The suit, filed Tuesday in Douglas County District Court by a group that includes a state lawmaker and a former commissioner, challenges the meetings and a resulting ballot question that will be put to voters in June. The lawsuit asks a judge to “enjoin the defendant from moving forward to implement two resolutions that were adopted in violation of Colorado’s Open Meetings Law and are therefore invalid.”
The south metro county’s three commissioners passed the home-rule resolutions March 25. Those measures launched a nearly yearlong process to confer additional powers on Douglas County’s elected leaders to run their affairs in ways they can’t as a statutory county.

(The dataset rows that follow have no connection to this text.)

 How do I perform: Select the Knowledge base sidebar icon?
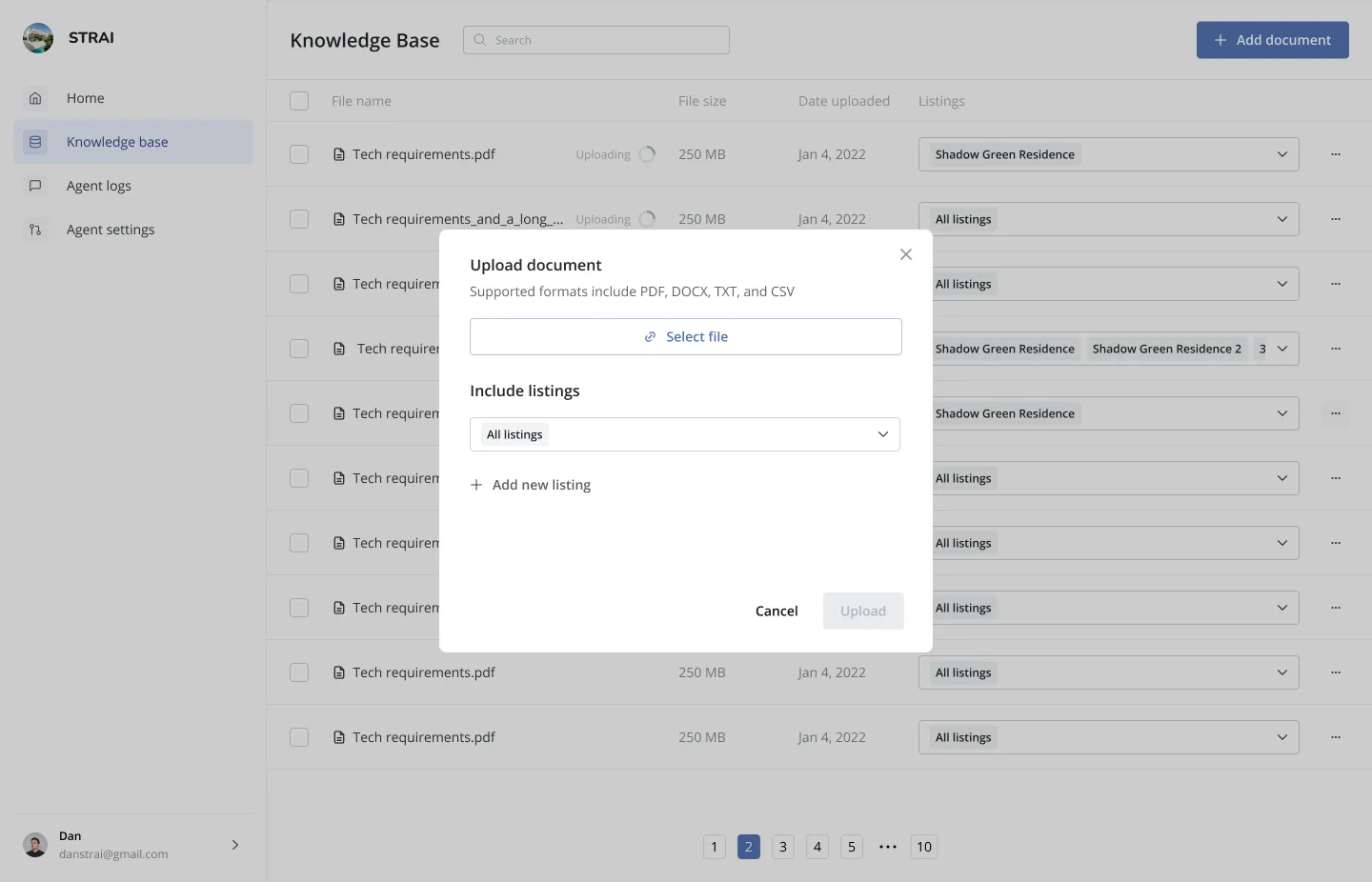click(x=35, y=141)
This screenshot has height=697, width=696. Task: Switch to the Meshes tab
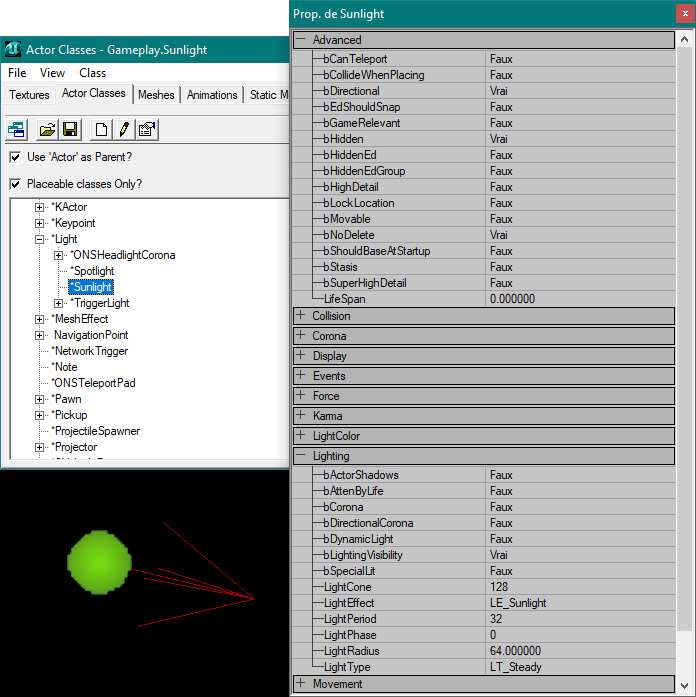click(x=156, y=95)
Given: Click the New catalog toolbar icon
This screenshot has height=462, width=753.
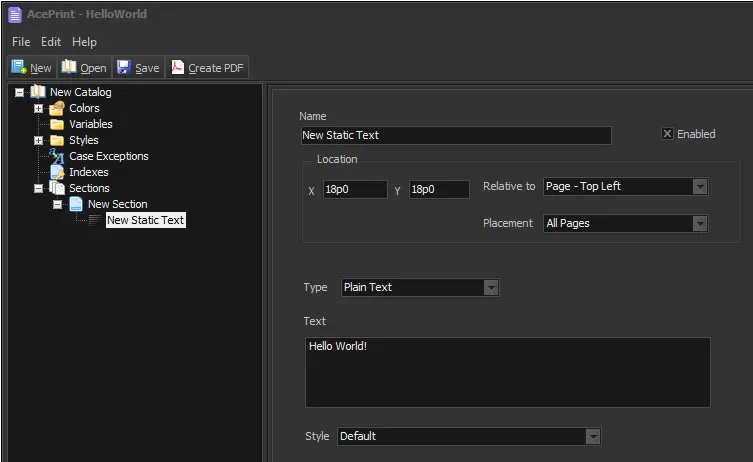Looking at the screenshot, I should click(x=19, y=68).
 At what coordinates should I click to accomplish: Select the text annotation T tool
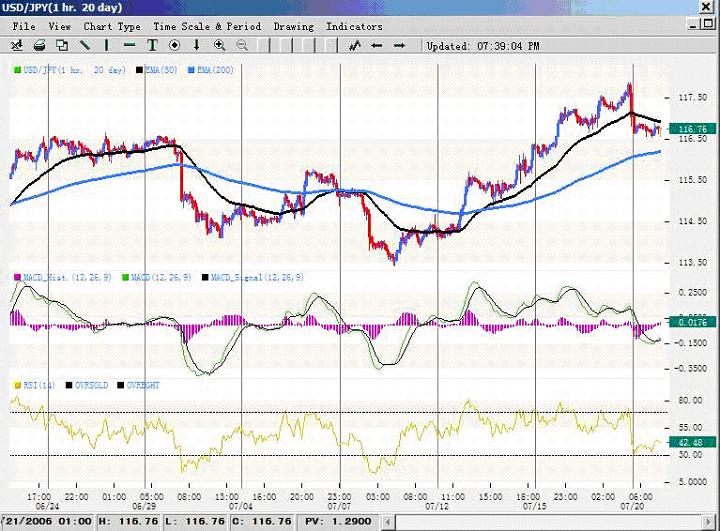click(152, 45)
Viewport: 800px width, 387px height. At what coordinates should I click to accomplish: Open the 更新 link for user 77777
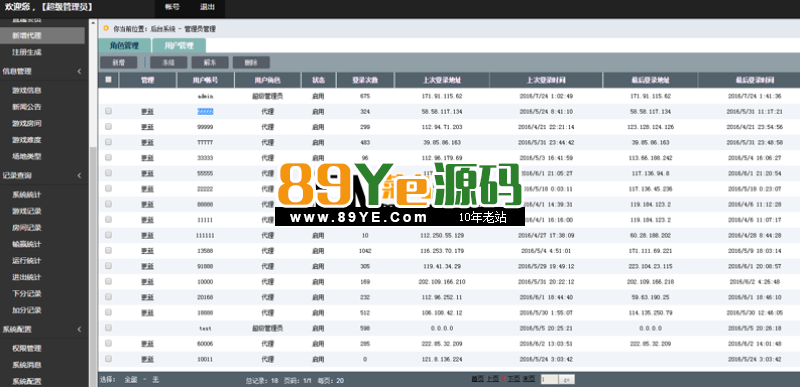click(x=147, y=142)
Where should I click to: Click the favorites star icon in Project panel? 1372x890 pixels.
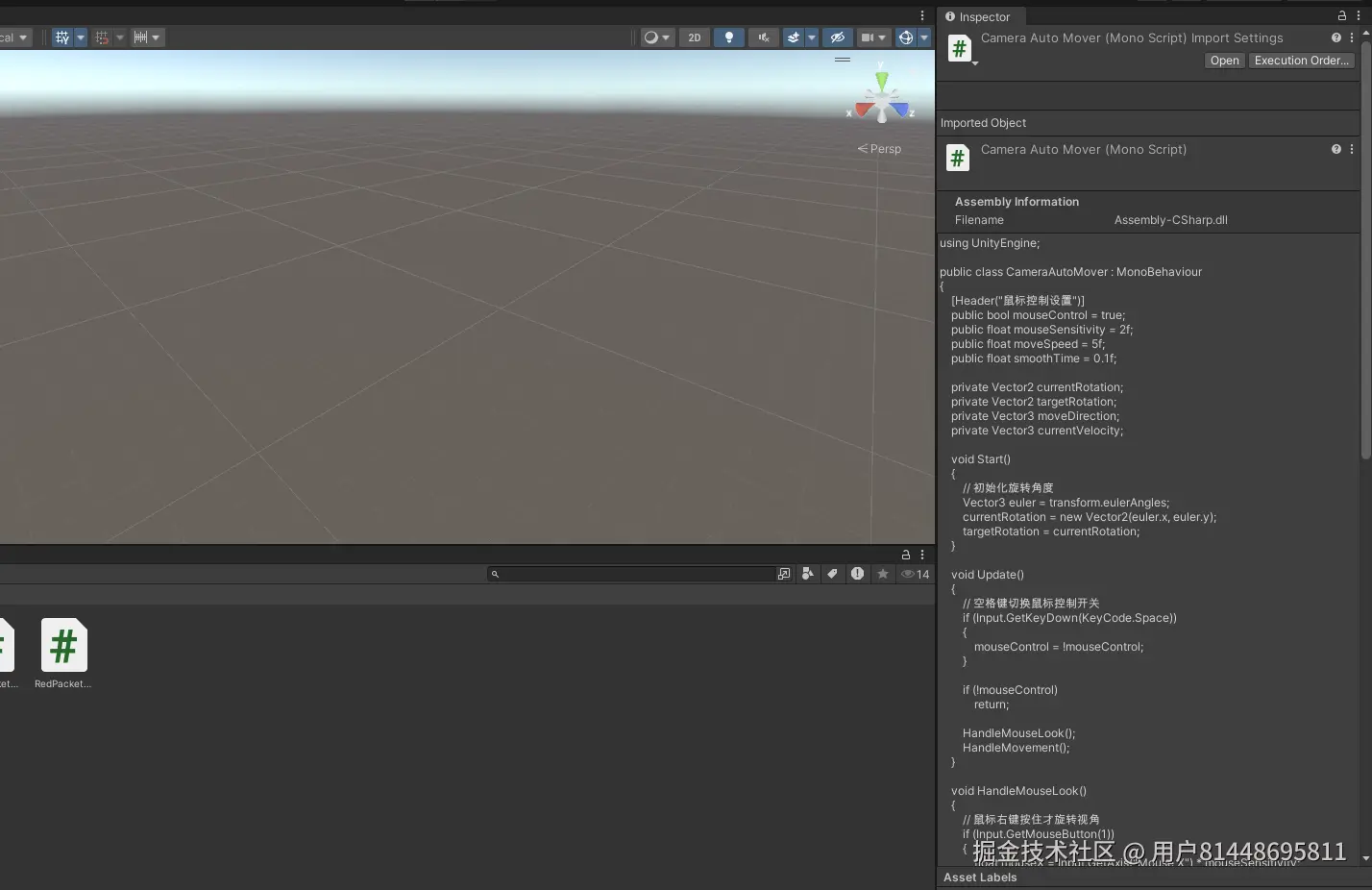click(x=882, y=574)
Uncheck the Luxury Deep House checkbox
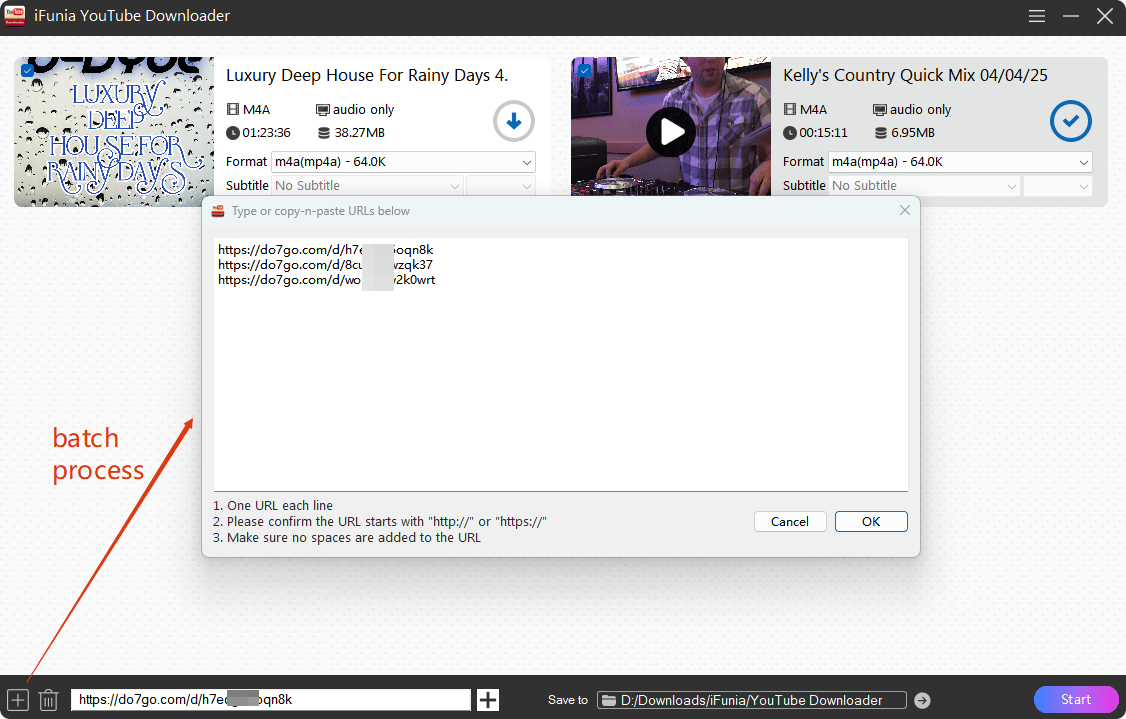 (x=28, y=70)
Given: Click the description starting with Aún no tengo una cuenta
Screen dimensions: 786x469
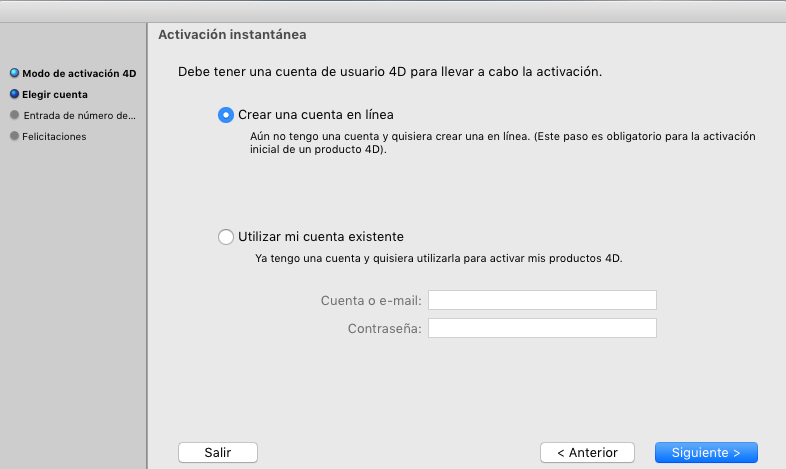Looking at the screenshot, I should (x=502, y=142).
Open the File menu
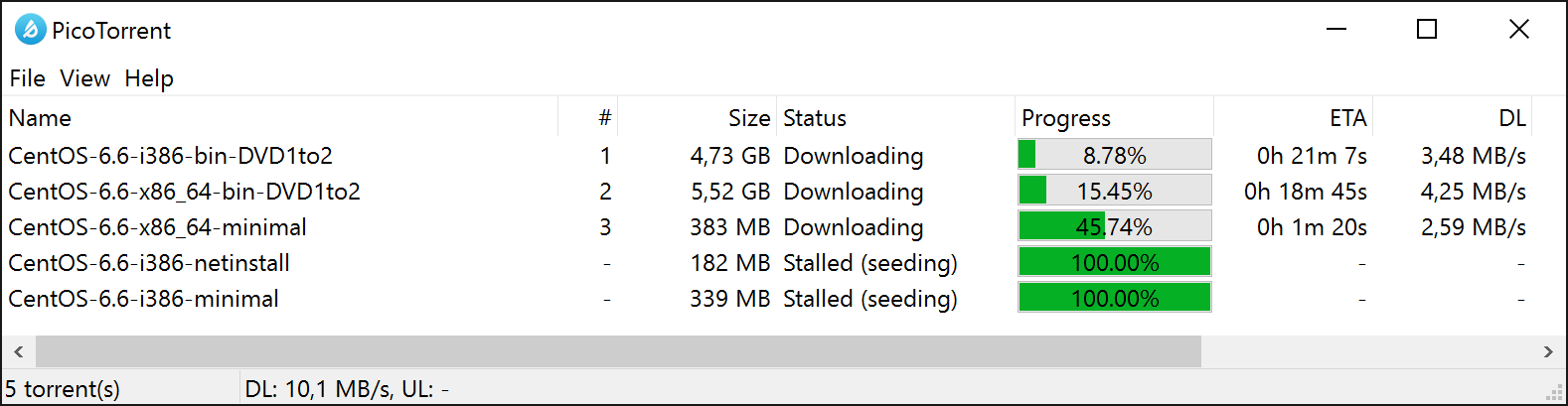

That effort, the first of its kind in Colorado in nearly 50 years, must first establish a 21-member charter commission — which requires the approval of voters at a June 24 special election. After the commission drew up the county’s home-rule charter, voters would have to approve it in an election this November before it could take effect.
The new lawsuit was filed by Republican former Commissioner Lora Thomas, Democratic state Rep. Bob Marshall, who represents Highlands Ranch, and Julie Gooden, an unaffiliated voter in Douglas County.
George Teal, one of the commissioners named in the suit, characterized the lawsuit as “all political.”
“Baseless accusations by angry people that have nothing to do with the truth,” he wrote in a text to The Denver Post on Tuesday.
Marshall, Teal said, is upset that the Douglas County commissioners aren’t behind a number of bills he is sponsoring in the state House. Marshall, for his part, said the law around government meetings is clear — and Douglas County officials violated them in this instance.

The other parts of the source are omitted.